Ryan went on to express the need for this Badger team to strive to become more than “average” this season, and he even handed out an article on the topic to motivate his team before the Penn State game Feb. 2.

“Average is no longer good enough; a lot of people could survive on average the past couple generations,” Ryan said. “It was referring to education, but it also, to me, referred to a lot of other areas of your life. Being average in athletics, is that going to get you a scholarship? Is that going to get you a chance to pick which school you want to go to?

“Average isn’t good enough anymore if you want certain things in life.”

Senior point guard Jordan Taylor has also struggled with “average” this season. Taylor, who finished with 12 points Saturday, is averaging 14 points per game for the Badgers this season, a total that is down from his 18.1 points per game last year.

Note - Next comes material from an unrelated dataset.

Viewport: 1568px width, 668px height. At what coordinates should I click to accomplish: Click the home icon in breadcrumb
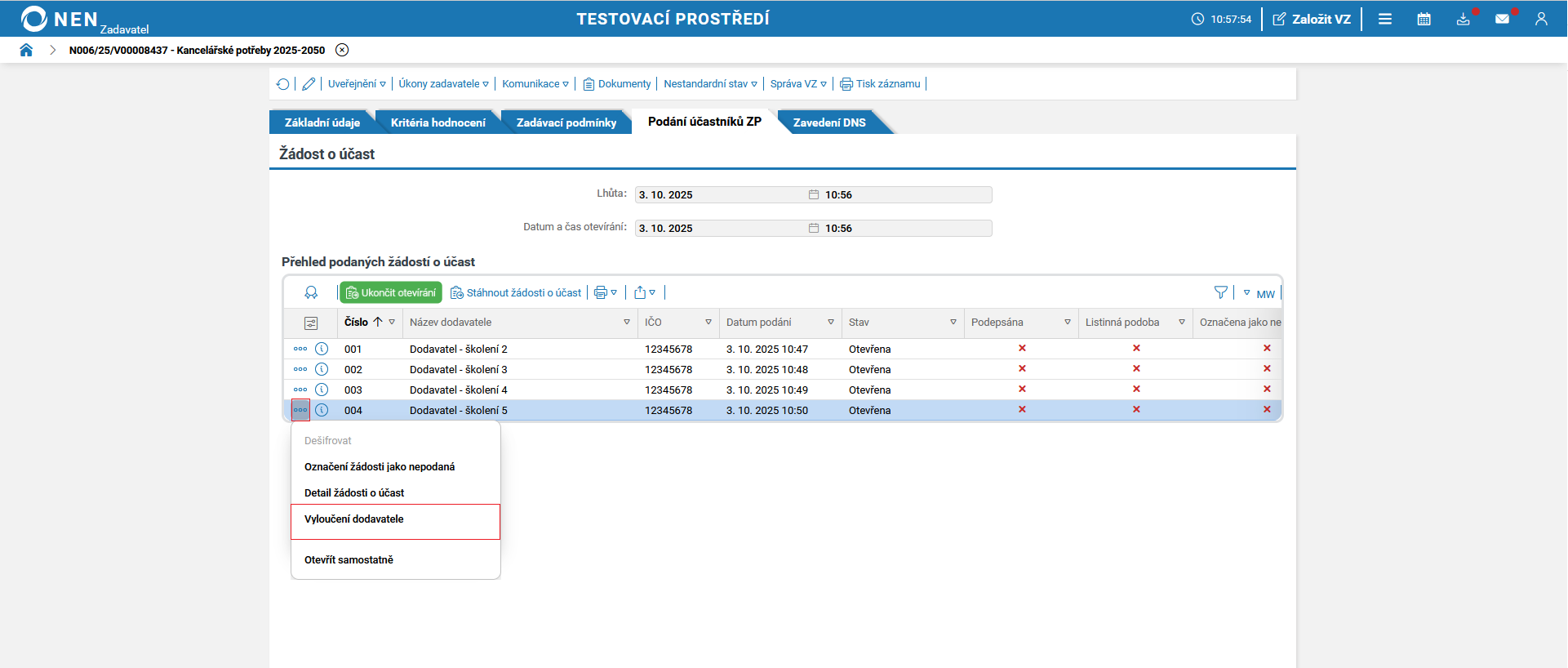coord(26,50)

Before the season began, Taylor was selected as a preseason All-American, as well as being chosen for the Wooden Award’s top 50 list. With such high expectations ushering him into the season, it would have been understandable if Taylor got frustrated – but Ryan insists Taylor’s intensity hasn’t wavered.

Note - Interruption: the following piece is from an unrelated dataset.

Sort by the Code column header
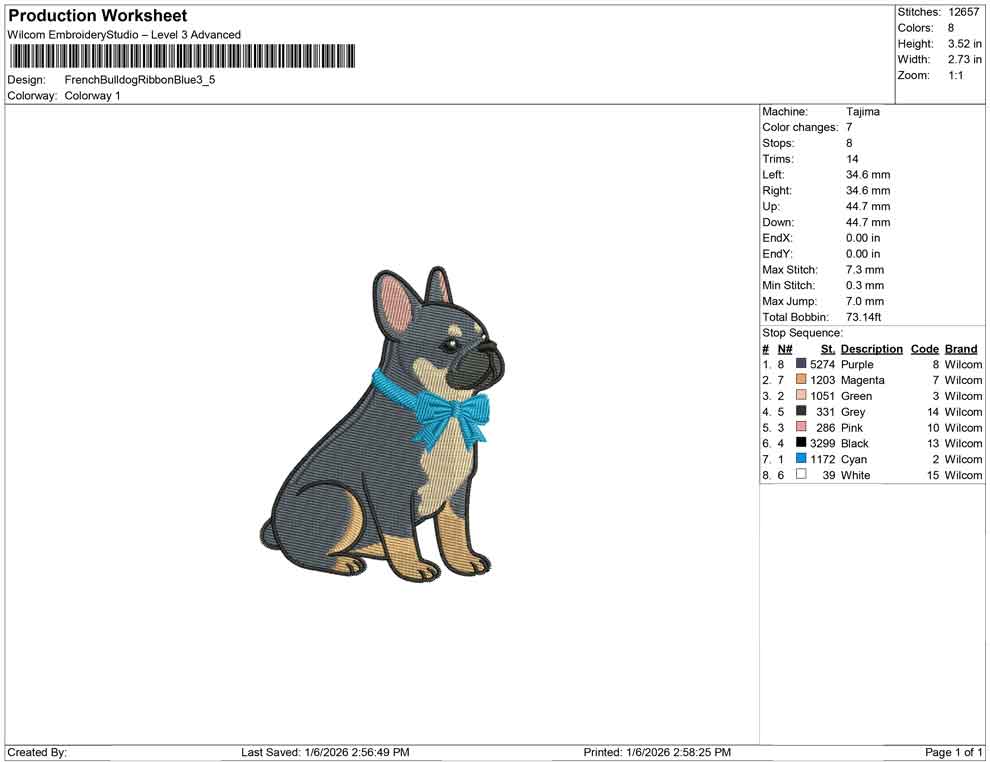This screenshot has width=990, height=762. (924, 348)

“Every day we come to practice, I always check the eyes of my players, … and I haven’t seen anything different in him,” Ryan said. “He knows that he is getting a lot more attention. You could see the way the screens were handled by Ohio State; they weren’t going to give him some of those looks that he was getting last year, … but it hasn’t changed his eagerness to be on a team that is getting something done.”

Heading back on the road this week, the Badgers go to Minnesota Thursday to play in a state where Ryan recruited three players on Wisconsin’s current starting lineup (Taylor, Jared Berggren and Mike Bruesewitz).

The group of Minnesota natives on UW’s roster represents a recruiting rivalry that is common in the college sports world and often leads to tension between programs and coaches. Still, Ryan insists there is no bad blood between the two teams.

“In the recruiting process, I don’t get territorial. I don’t get to the point where you worry about what you don’t have. With us, it’s always what you do have,” Ryan said. “Whoever decides to come here, … we have guys who want to be here, and they have guys who want to be there.”